Solving Problem B - the identity of the NP10 marker, R./T. bramlettei. Possibilities:
1) Avoid the problem by changing the definition of the base of NP10 to lie at the FO of Rhomboaster. The advantage would be that the boundary of NP9/NP10 would remain stable and the main P/E Boundary events would consistently fall above it.
2) We show convincingly that R. cuspis and R/T. bramlettei can consistently be distinguished. This will not be easy and some authors will certainly disagree.
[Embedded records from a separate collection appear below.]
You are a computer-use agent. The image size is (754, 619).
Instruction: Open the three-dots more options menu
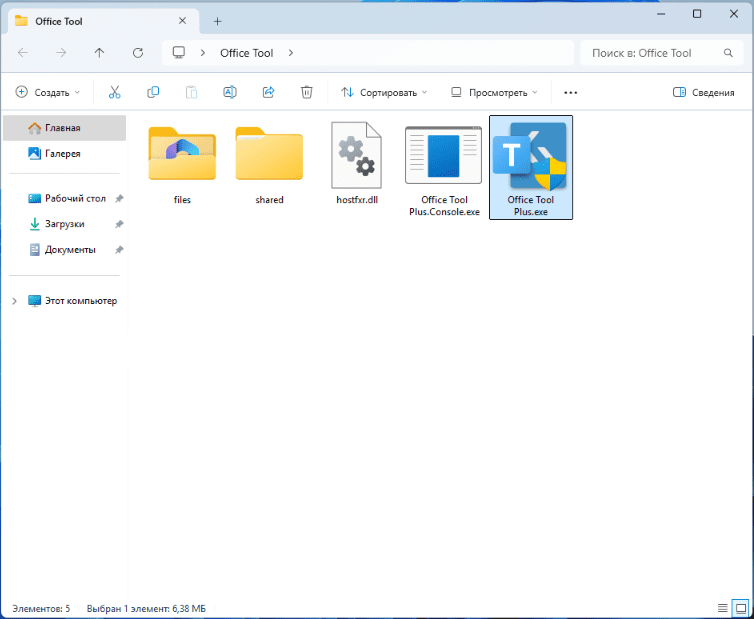click(571, 92)
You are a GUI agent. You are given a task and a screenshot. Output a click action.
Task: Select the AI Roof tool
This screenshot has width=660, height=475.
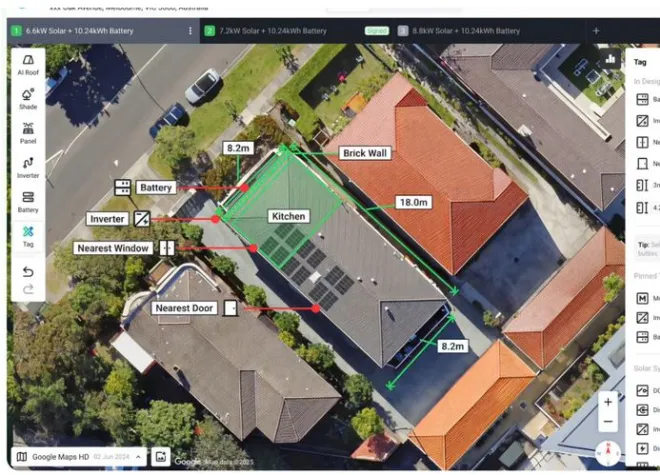tap(28, 64)
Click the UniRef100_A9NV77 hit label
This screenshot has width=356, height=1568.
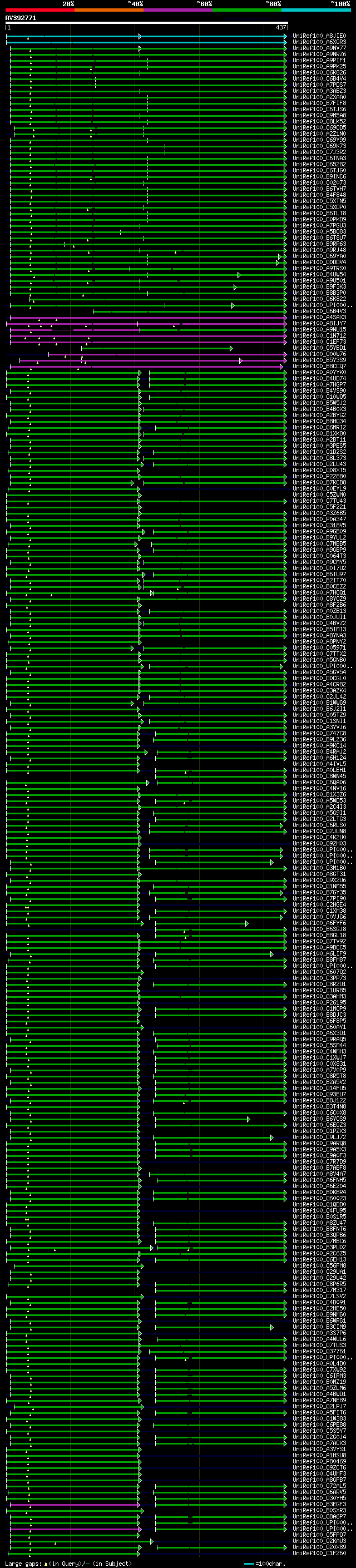(x=319, y=48)
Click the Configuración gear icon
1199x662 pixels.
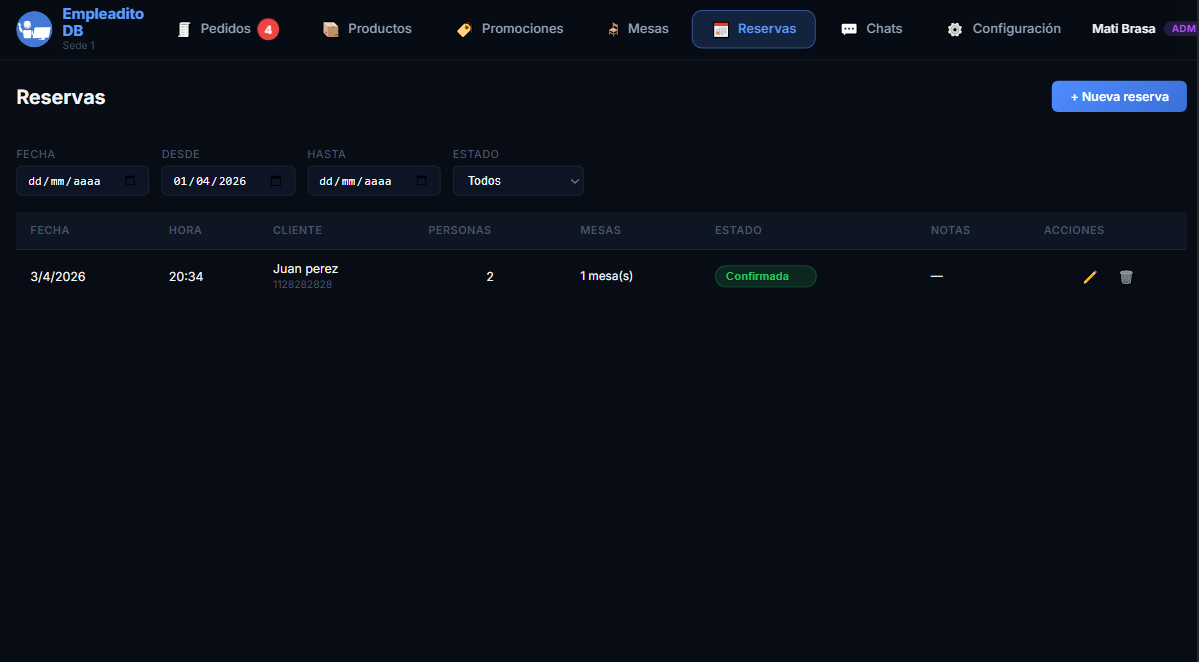[955, 29]
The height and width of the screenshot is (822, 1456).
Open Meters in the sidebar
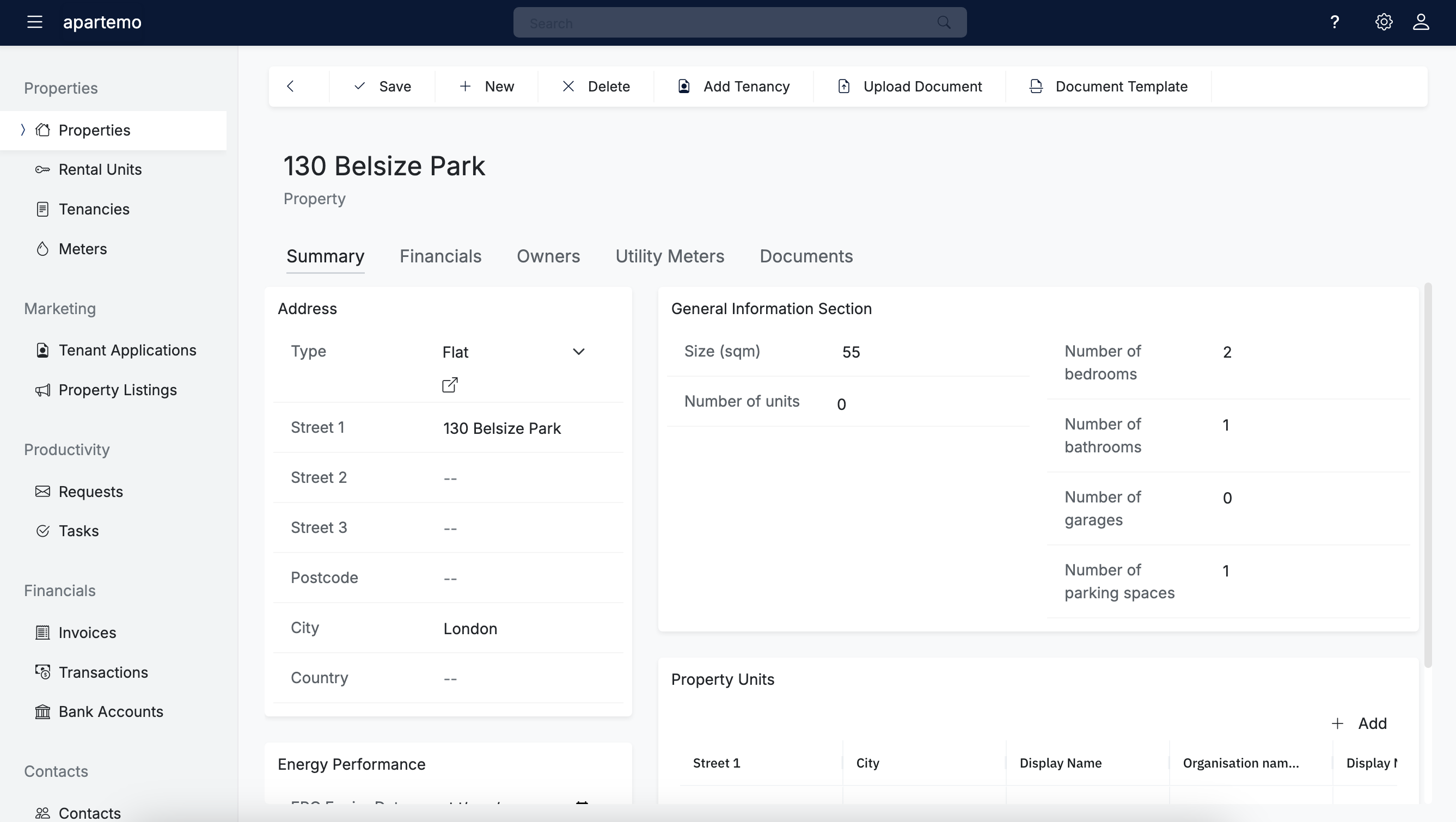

3) We elect the "foolproof" solution suggested by Bybell and Self-Trail 1995, 1997. By including R. cuspis in R. bramlettei , the lower boundary of NP10 automatically lies at the FO of the first Rhomboaster species. Equals ± solution under 1). This solution has the advantage that, regardless of the state of preservation of the calcareous nannofossils, the lowermost Rhomboaster defines the base of NP10. The P/E Boundary events would always fall into NP10 in complete sections.
4) We agree on a "solomonic" solution by making two subspecies, R. bramlettei bramlettei and R. bramlettei cuspis. This would have the advantage that we could leave the NP9/NP10 Boundary definition as it is. As argued by Aubry repeatedly there are very good reasons for maintaining stability in zone definitions even if in the light of present knowledge they have not been placed at ideal horizons. At the same time this solution would allow us to indicate that we have found the early form but not the "typical" R. bramlettei. In addition, the boundary would be the same for those authors not distinguishing between the two species/subspecies and for those wanting to distinguish between them and the boundary could also be placed when only poorly preserved material is available.
Conclusions The first author favours the following conclusions:
The genus Rhomboaster continues to be used and includes the species R. bramlettei and R. spineus. In order to make it possible to use the sequence of appearance of first specimens with corners before specimens with rays we distinguish between R. bramlettei bramlettei with rays and R. bramlettei cuspis with corners. The NP9/NP10 Boundary remains as originally defined.
Animated GIF "moving images" of Rhomboaster and Tribrachiatus as shown in Fig.2 can be seen on the International Nannoplankton Association website http://www.nhm.ac.uk/hosted_sites/ina/rhomboaster. In addition the geometrical model used and wireframe calculation spreadsheet are documented on the web site and the models can be downloaded for interactive exploration on a MacIntosh computer.